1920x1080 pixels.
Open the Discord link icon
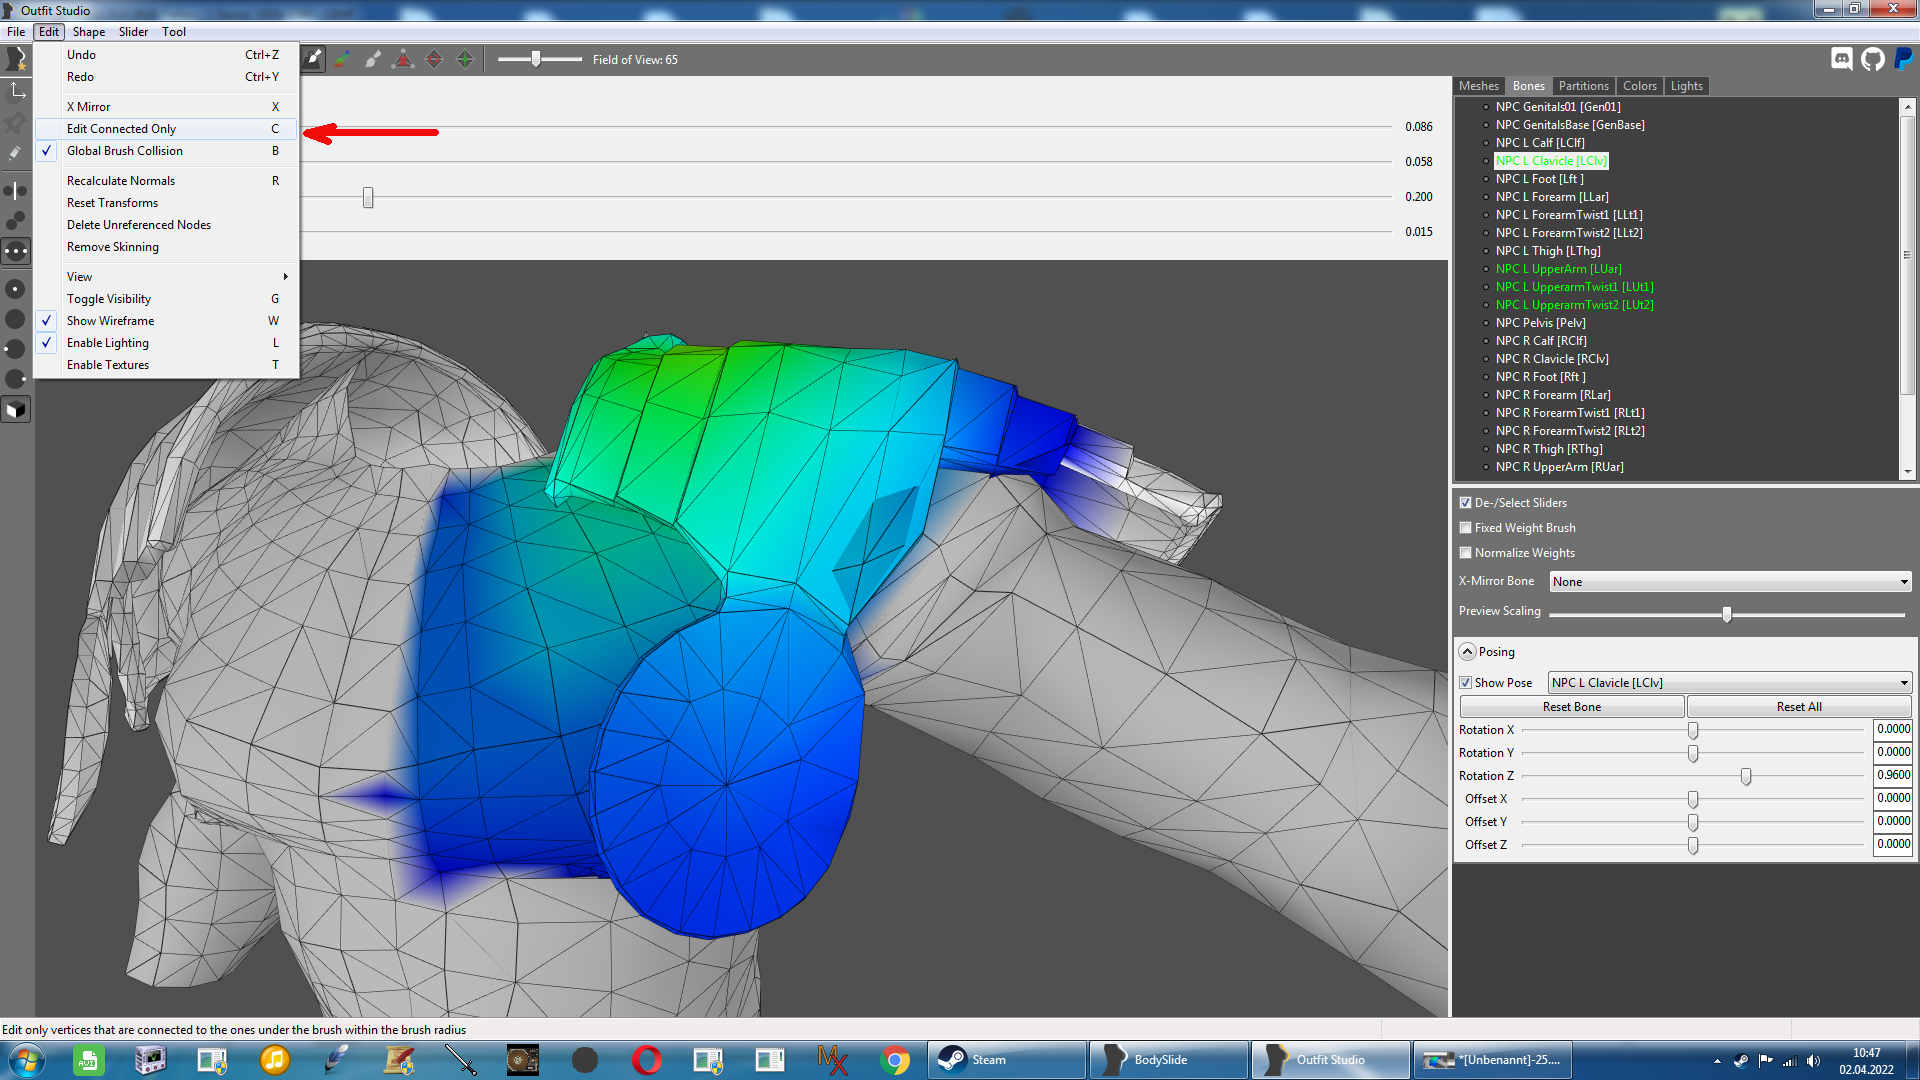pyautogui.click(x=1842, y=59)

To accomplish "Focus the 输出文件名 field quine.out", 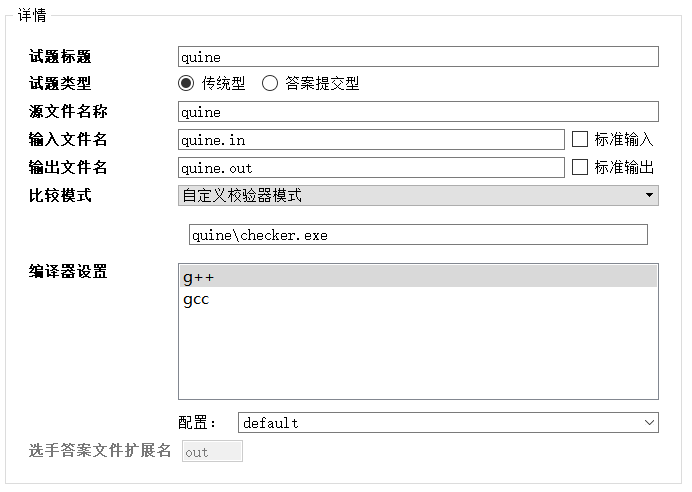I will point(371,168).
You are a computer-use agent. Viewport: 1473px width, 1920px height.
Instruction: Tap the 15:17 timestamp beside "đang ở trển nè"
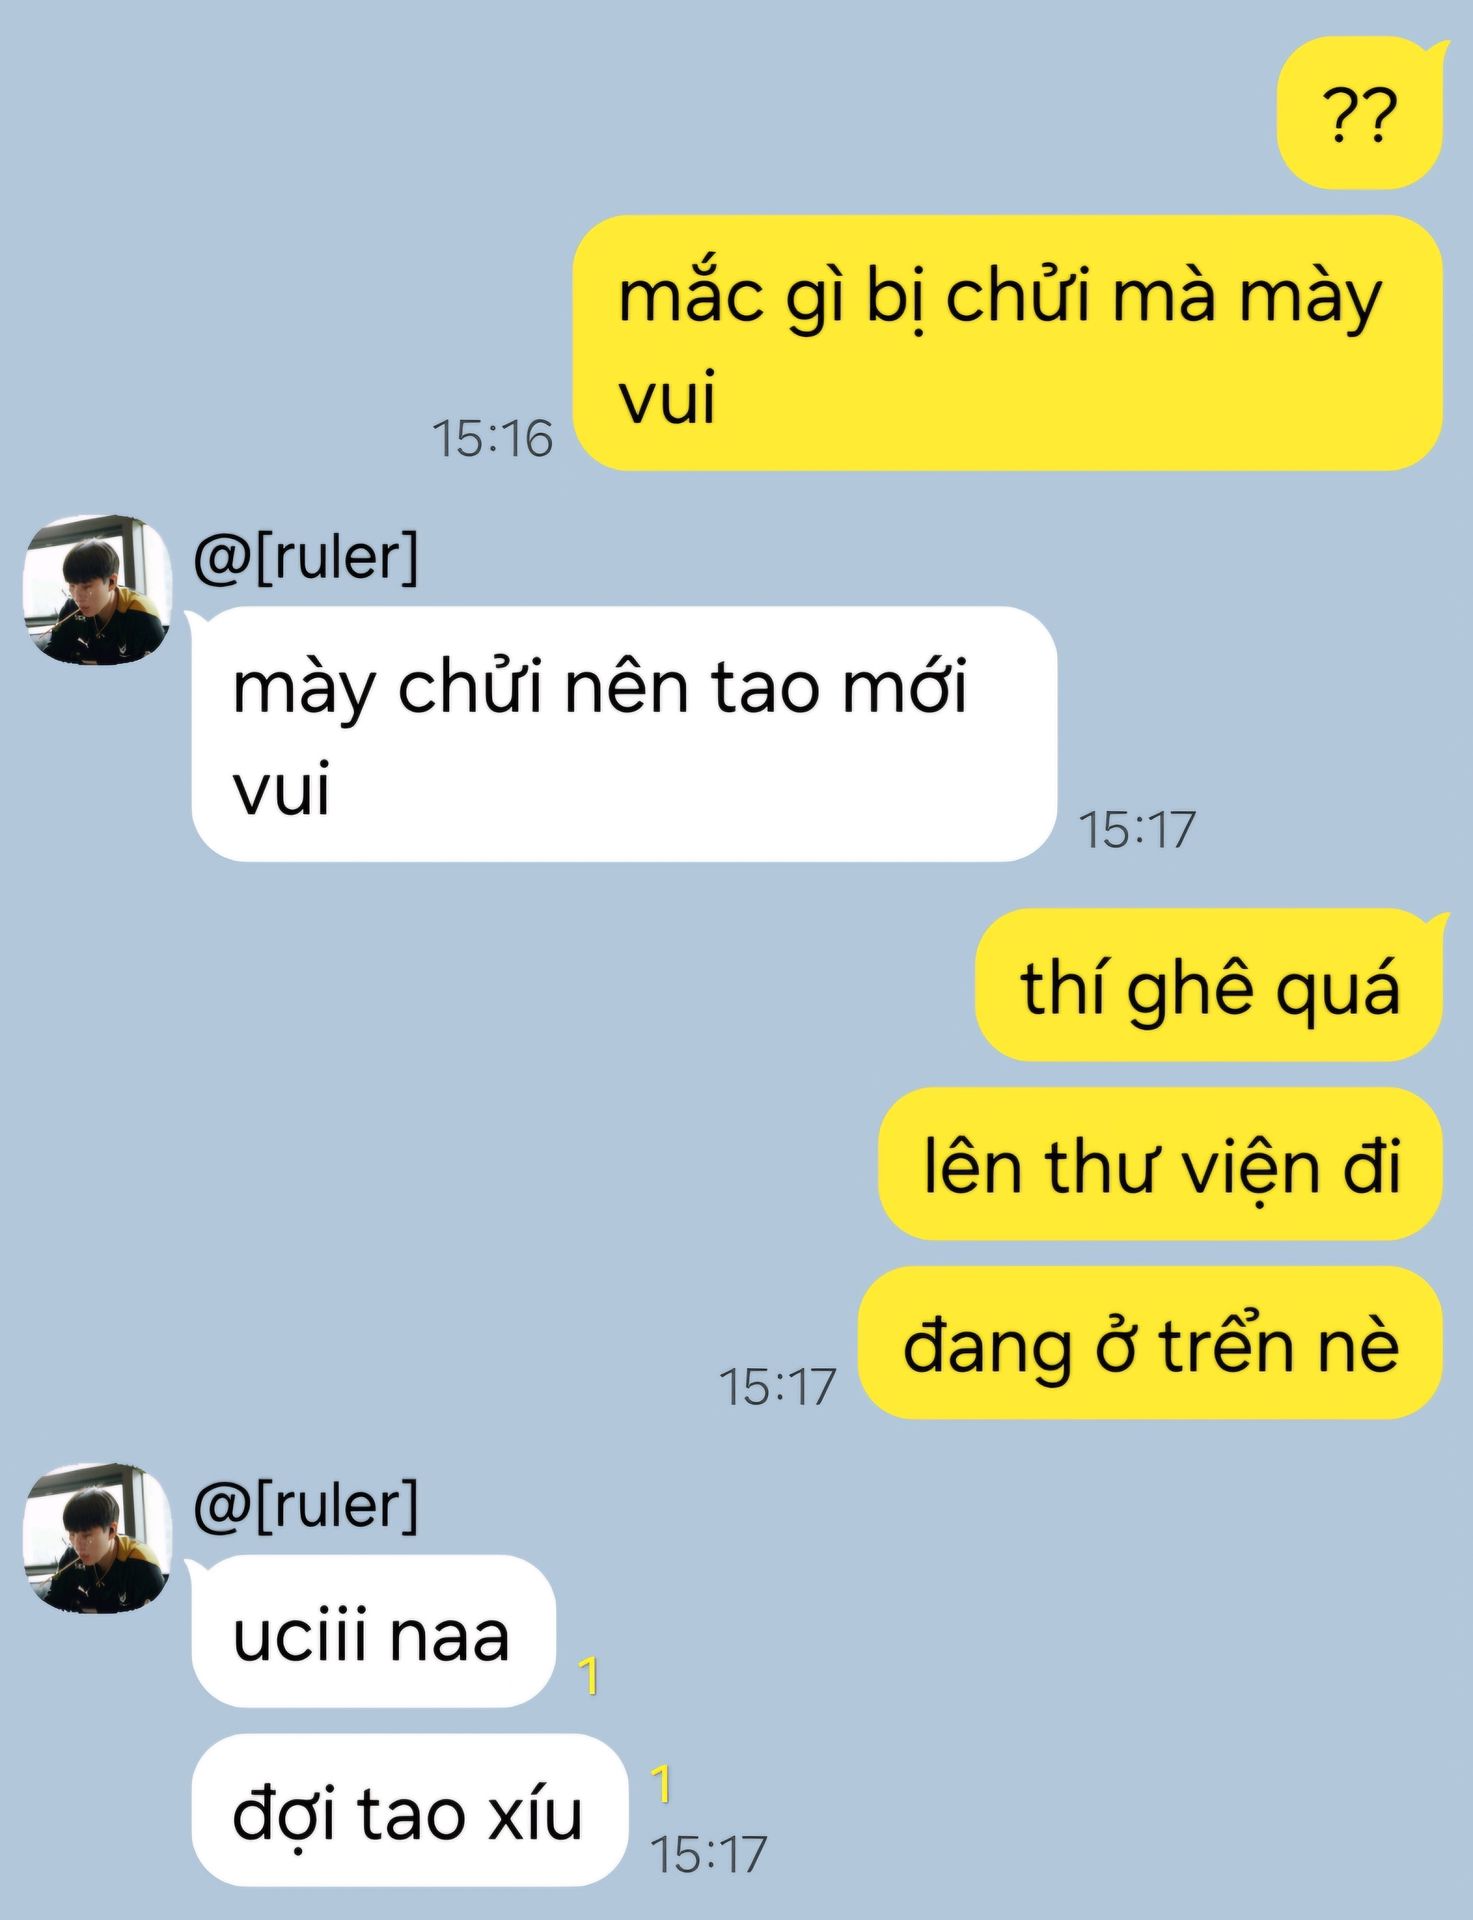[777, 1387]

========================================

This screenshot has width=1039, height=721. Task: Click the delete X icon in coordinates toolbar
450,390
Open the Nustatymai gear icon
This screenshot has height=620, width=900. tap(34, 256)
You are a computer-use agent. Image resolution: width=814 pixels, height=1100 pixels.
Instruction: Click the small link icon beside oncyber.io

========================================

### WORK TO BE COMPLETED
Scan the listing above and identify each line holding the string "agent"; copy every such line.

### TASK RESPONSE
You are a computer-use agent. Viewport: 1473px width, 1920px height.
You are a computer-use agent. Image resolution: width=814 pixels, height=1100 pixels.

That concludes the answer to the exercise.